Stored data:

· · · · · · ·

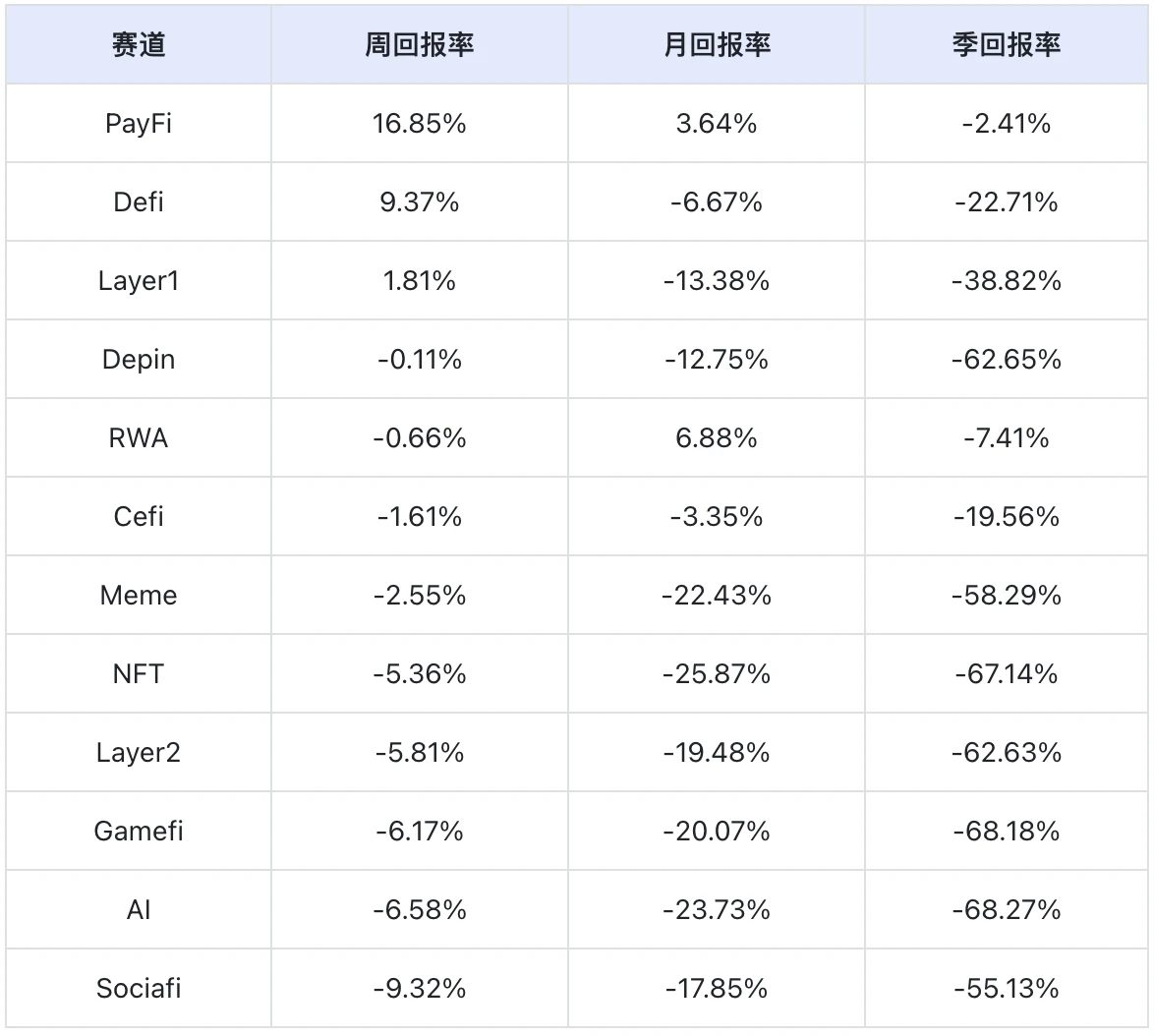This screenshot has width=1154, height=1036.
Task: Click the PayFi row label
Action: 139,124
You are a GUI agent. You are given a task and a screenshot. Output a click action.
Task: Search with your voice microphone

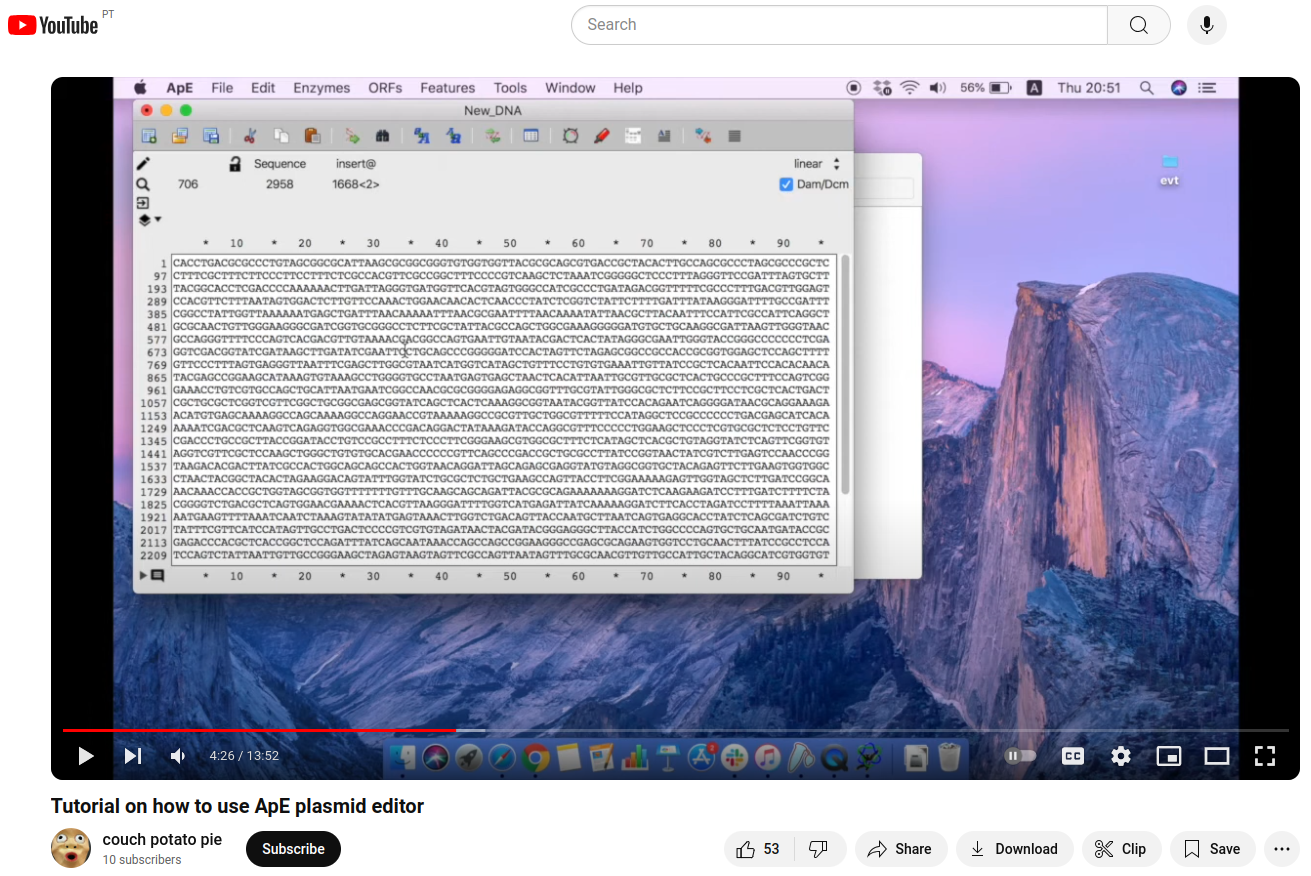pyautogui.click(x=1207, y=25)
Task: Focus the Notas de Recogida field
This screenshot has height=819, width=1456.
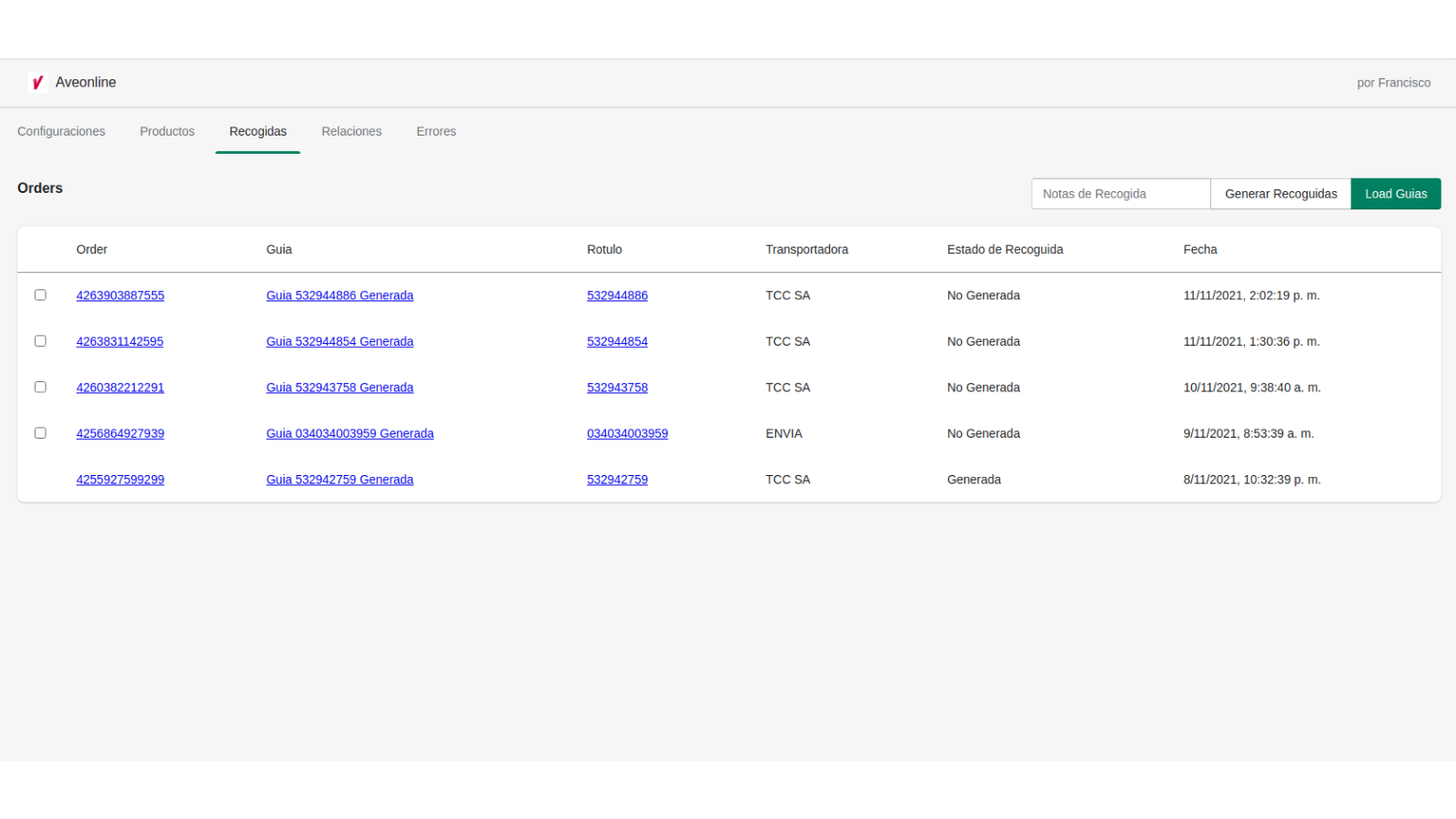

· · · · · · ·

What is needed: Quote exactly, and only, the lines from the line containing "Task: Search with your voice microphone" through the final line of the records above, both included, omitting any pictures.

Reply:
Task: Search with your voice microphone

pyautogui.click(x=1207, y=25)
Task: Focus the Notas de Recogida field
This screenshot has height=819, width=1456.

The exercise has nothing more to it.